Ziel dieser Arbeit ist herauszufinden, wie Schulsozialarbeiter zu einem besser gelungenen Integrationsprozess an Schulen beitragen können, wo Kinder mit Migrationshintergrund Schwierigkeiten erfahren sich anzupassen und sich an dem Schulalltag gerecht zu beteiligen. Im ersten Teil werden wichtige Begriffe erläutert, die zu einem besseren Verständnis der angeführten Fragestellung dienen. Danach konzentriere ich mich auf die spannende Beziehung zwischen Schule und Migration und versuche herauszufinden welche Auswirkungen diese Beziehung auf die Integration von Kindern mit Migrationshintergrund an der Schule haben kann.
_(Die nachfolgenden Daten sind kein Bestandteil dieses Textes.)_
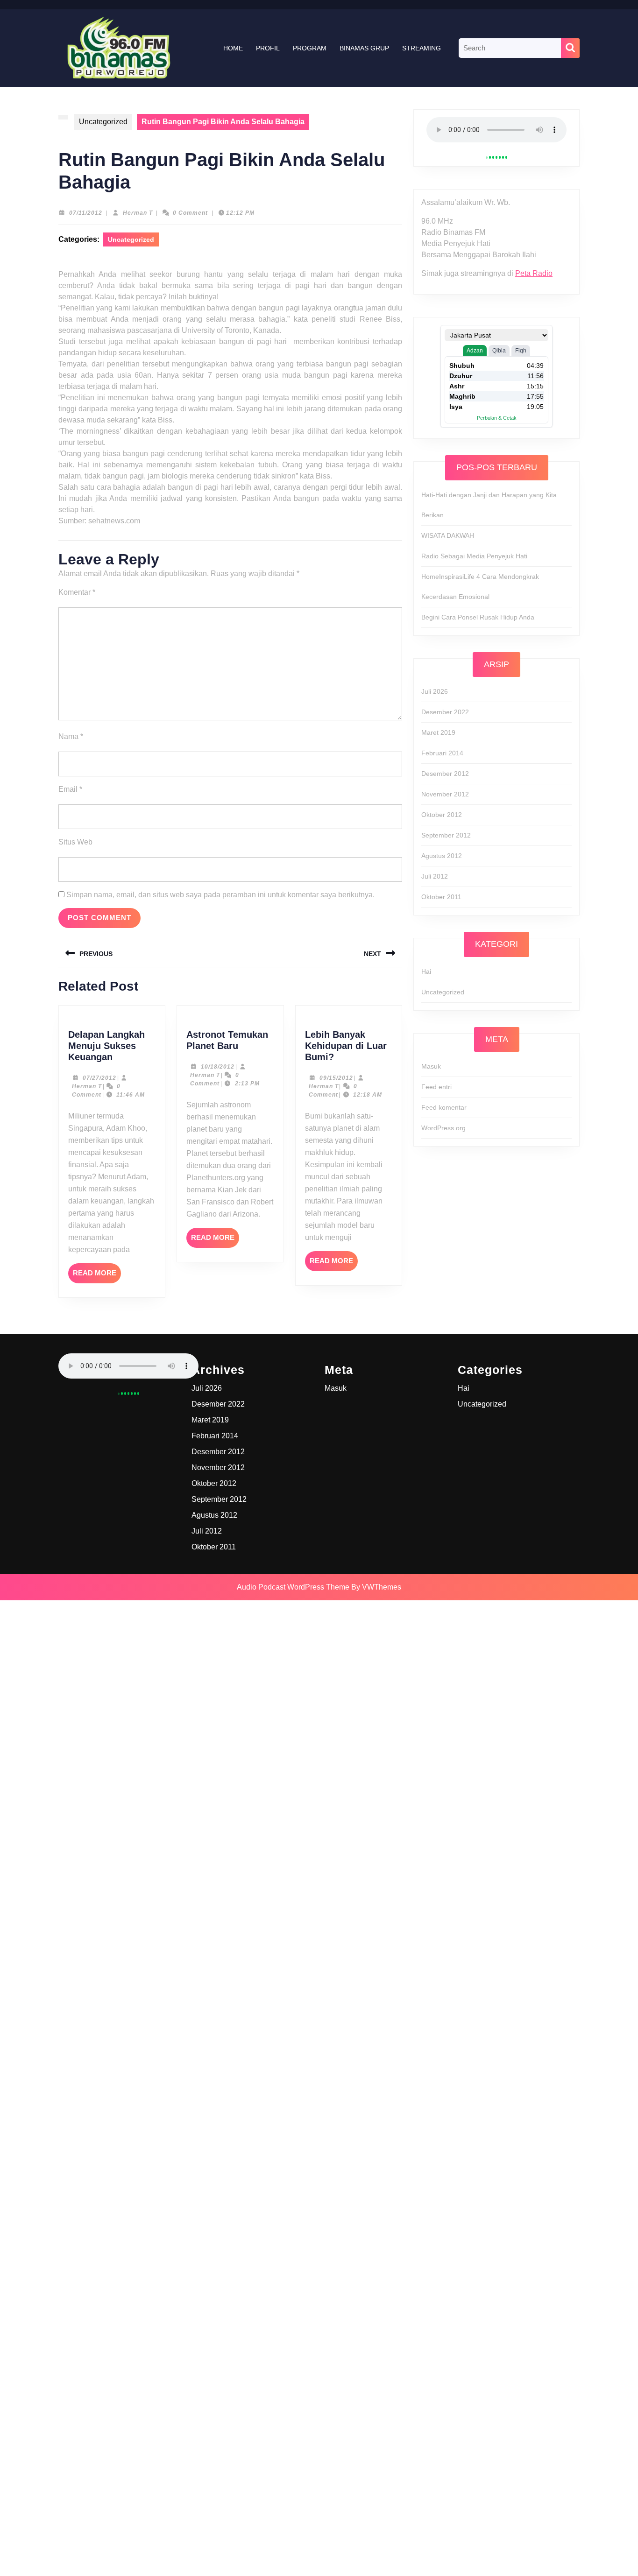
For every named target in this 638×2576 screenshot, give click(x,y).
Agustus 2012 (441, 855)
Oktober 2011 (441, 897)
Im nächsten Kapitel stelle ich die Schulsozialarbeit mit ihren Aufgaben und Methoden vor, wobei der Fokus auf die Rolle der Schulsozialarbeiter als Unterstützungskraft liegt, die Handlungsansätze für die Schaffung einer interkulturellen Verständnis am Standort Schule entwickelt. Als nächstes wird auf die interkulturelle Pädagogik eingegangen mit dem Ziel, neue Impulse und Strategien zu entdecken, die für die Weiterentwicklung und Verankerung interkultureller Bildung hilfreich sein können und somit neue Wege für die Schulsozialarbeit eröffnen, Schülern mit Migrationshintergrund eine gleichberechtigte Teilhabe an dem Bildungssystem zu ermöglichen. Zum Schluss werden die wichtigsten Aussagen zusammengefasst und auf neue Perspektiven für Praxis und Forschung hingewiesen.

2. Begriffsbestimmungen

2.1 Migration

Die aktuelle Statistik von Schuljahr 2017/2018 berichtet, dass von rund 11,0 Millionen Schülern 10,7% Ausländer sind, was eine Zunahme von ca. 5,4% im Vergleich zum letzten Schuljahr entspricht.3 Im allgemeinen Sprachgebrauch verwendet man oft willkürlich die Begriffe „Ausländer” und „Migrant”, obwohl tatsächlich einen Unterschied vorliegt. Diese Differenz basiert auf die Unterscheidung von Kindern, die in Deutschland geboren wurden und diejenigen, die in jungen Jahren nach Deutschland eingewandert sind. Diese Differenzierung ist zwar relevant, wenn statistische Daten erhoben werden, für die vorliegende Arbeit spielt sie dagegen keine wesentliche Rolle. Es wird die folgende Definition von Treibel als Verständnisgrundlage übernommen, die beide Zielgruppen umfasst:

Unter Migration versteht man „der auf Dauer angelegte bzw. Dauerhaft werdende Wechsel in eine andere Gesellschaft bzw. in eine andere Region von einzelnen oder mehreren Menschen”.4

Wenn von Schüler mit Migrationshintergrund die Rede ist, dann werden Kinder und Jugendliche die entweder eine nicht- deutsche Staatsangehörigkeit besitzen oder mindestens ein Elternteil haben, das zugewandert ist, gemeint.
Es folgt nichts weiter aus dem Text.